As my colleague, Paul Pringle, reported this month, we don’t know who’s donated how much to this charity, but in nearly four years, the foundation has paid more than $3 million for whatever overseas travel bills the governor’s office sends it — like Schwarzenegger’s China trip, a presumed six-figure jaunt.

Most people give to charities for a warm, cozy feeling and maybe a tax write-off. Donors to the California State Protocol Foundation — oh, that name is too pompous; let’s just call it Air Arnold — get so much more. If I were writing the fundraising brochure for Air Arnold, I’d tantalize prospective donors with such perks as:

• Secrecy. Your contribution is between you and the foundation. No one can know whether you, a civic-minded donor to Air Arnold, also have some state deal in the works. You don’t get that kind of privacy with political contributions; those prying reporting requirements show where every last buck comes from, and where it goes! And, unlike campaign donations, the sky’s the limit on what you can give!

• A tax break. Giving to a charity has almost no strings attached, and it’s tax deductible.

• Access. Imagine, you might even find yourself puffing on a Cohiba in the governor’s fabled “smoking tent” at the historic state Capitol, or sitting a few feet from him in a G IV.

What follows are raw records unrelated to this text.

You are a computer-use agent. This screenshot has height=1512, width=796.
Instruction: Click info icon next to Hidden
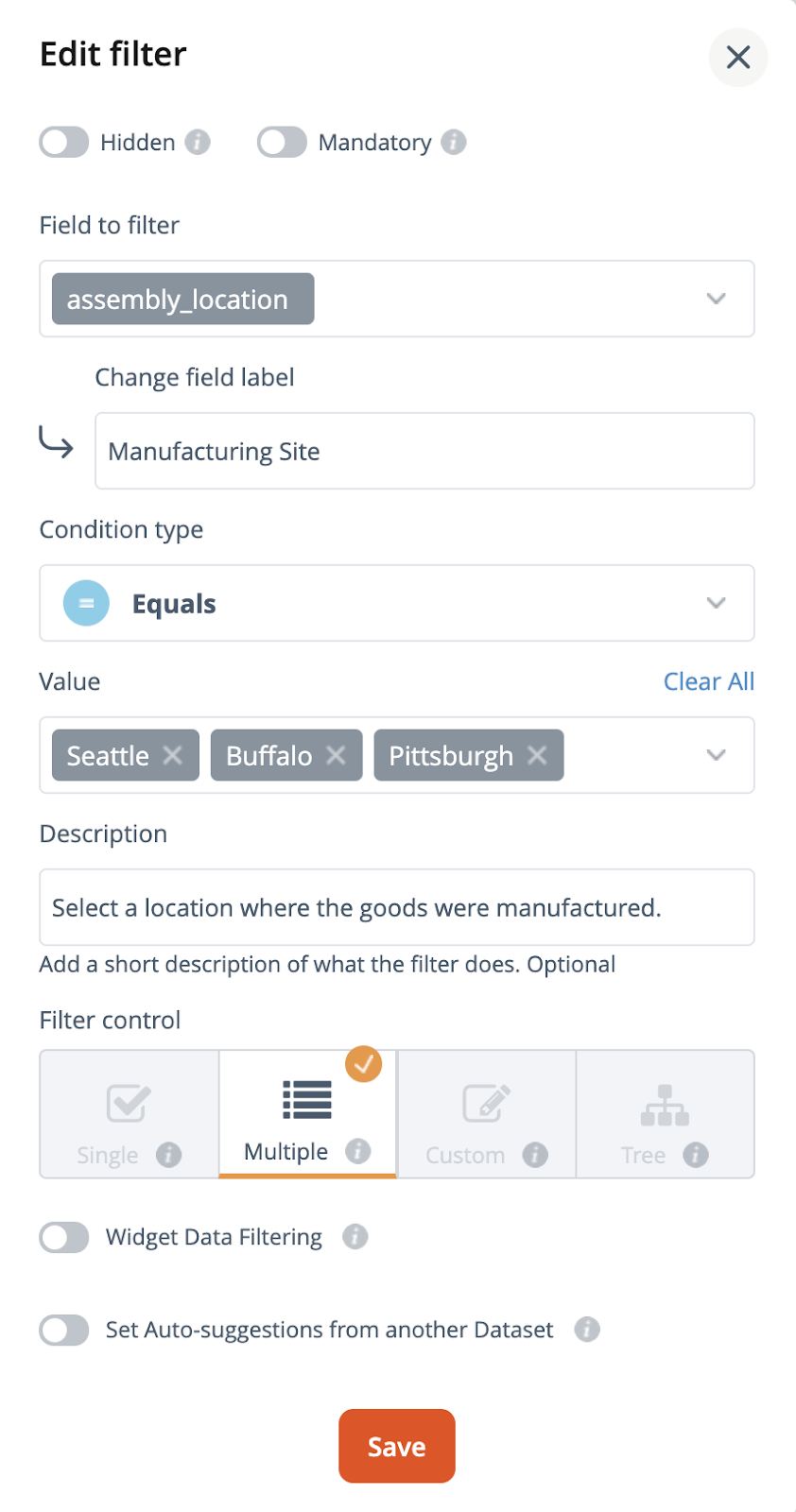[198, 142]
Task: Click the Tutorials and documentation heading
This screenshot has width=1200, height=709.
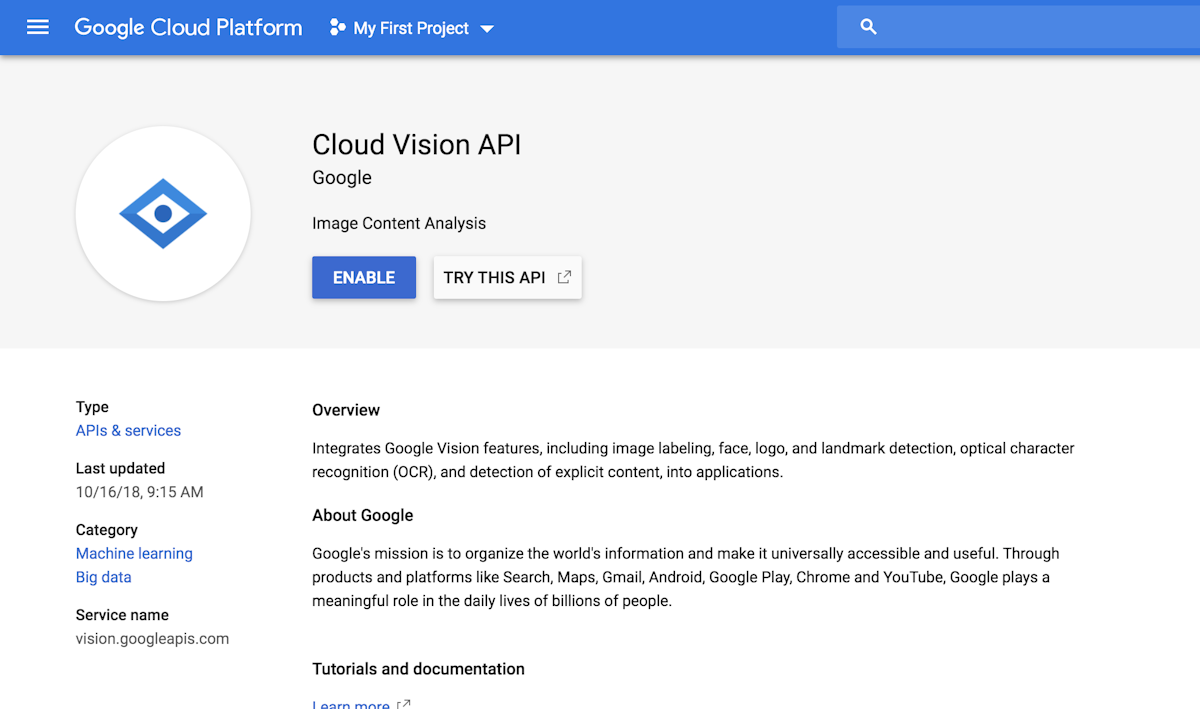Action: point(418,669)
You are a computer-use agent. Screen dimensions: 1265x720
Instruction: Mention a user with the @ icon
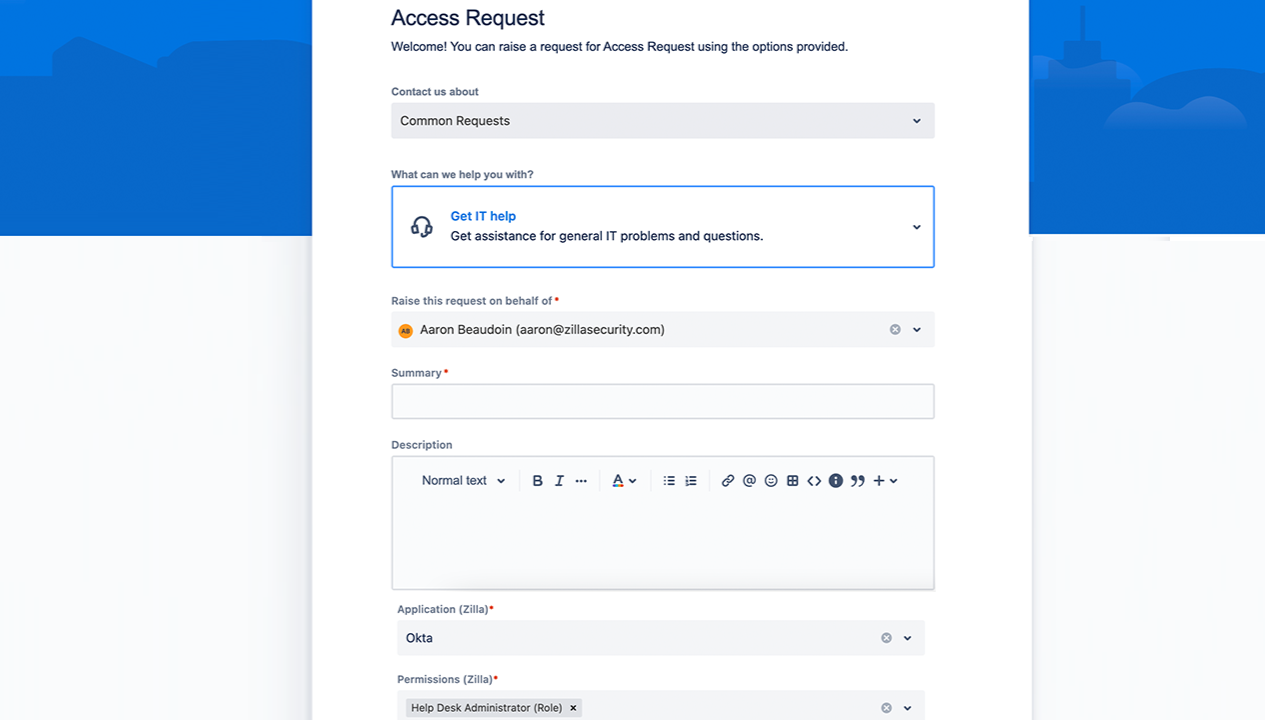[x=749, y=480]
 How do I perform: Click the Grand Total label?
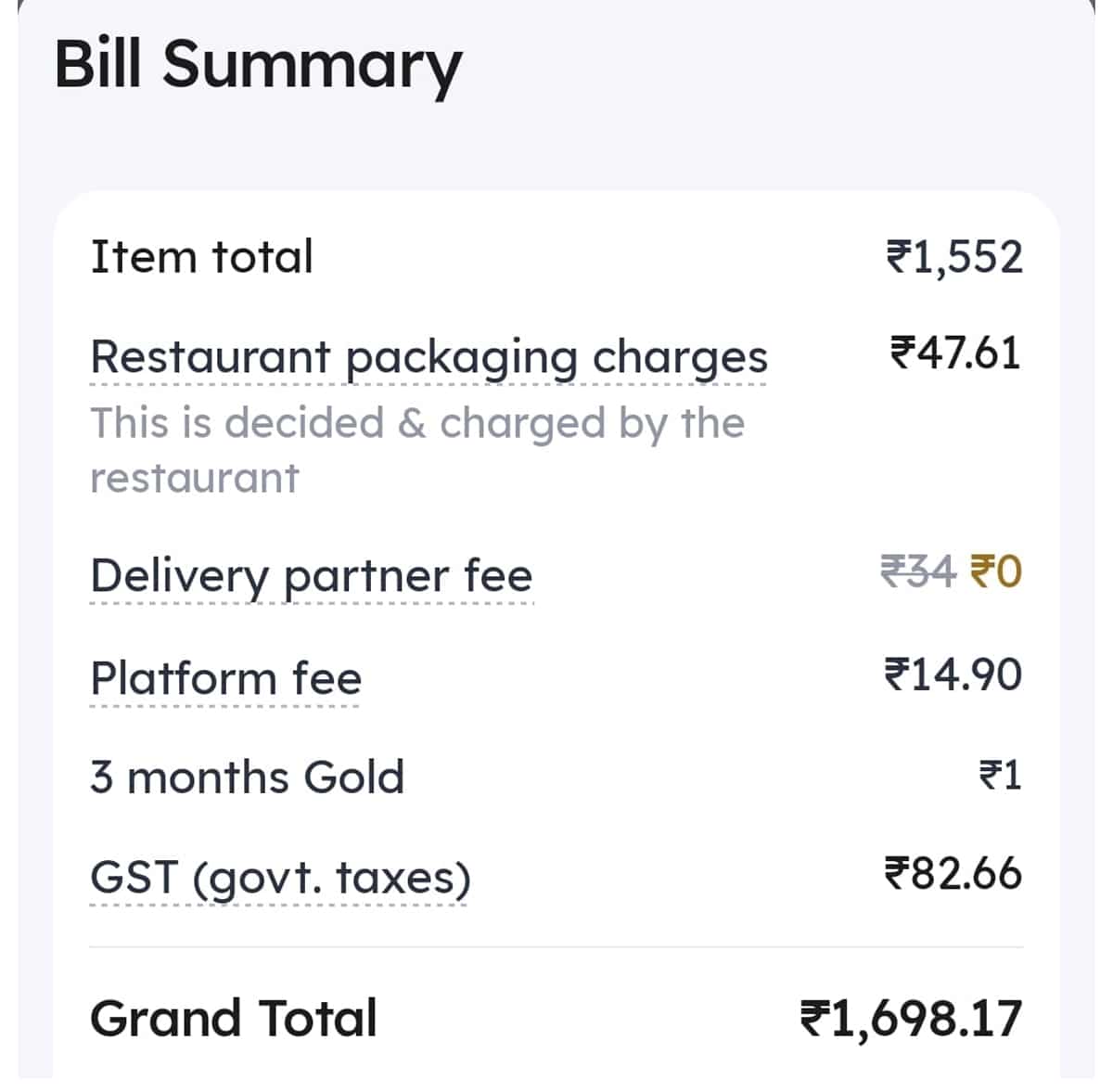(x=232, y=1017)
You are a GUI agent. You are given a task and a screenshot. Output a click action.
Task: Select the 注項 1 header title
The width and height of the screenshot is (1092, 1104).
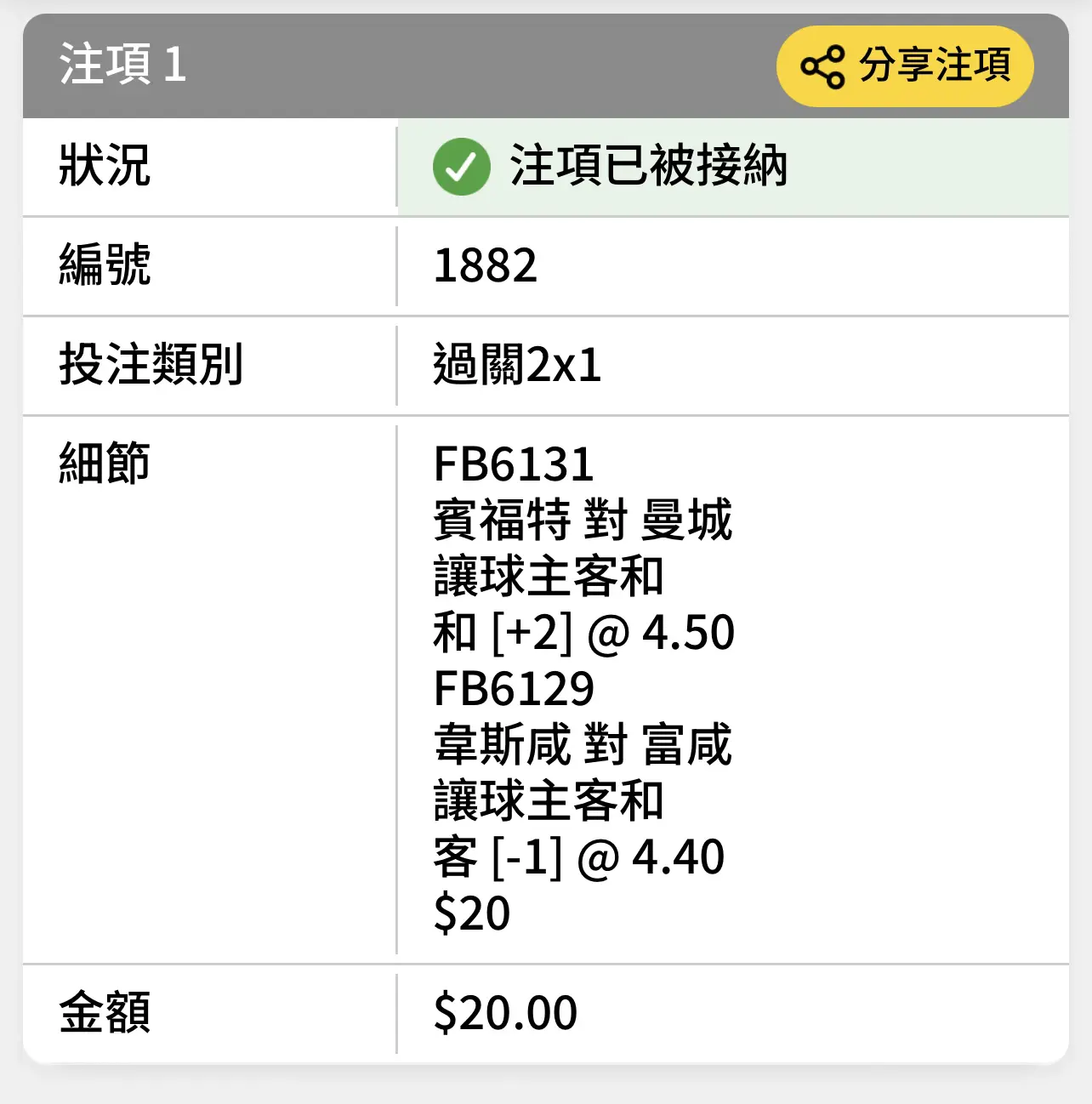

In 2003 — Schwarzenegger took office in November of that year — the foundation spent about $55,000. Since then, it’s spent more than $3 million. When my fellow scribe, Pringle, tried to find out more — most charities brag about their transparency — he was told by e-mail that the skimpy legal-minimum disclosures on Air Arnold’s tax returns are “sufficient to demonstrate how the foundation pursues its mission of relieving the taxpayers of the cost burden of certain government activities, especially those related to international trade and diplomacy.”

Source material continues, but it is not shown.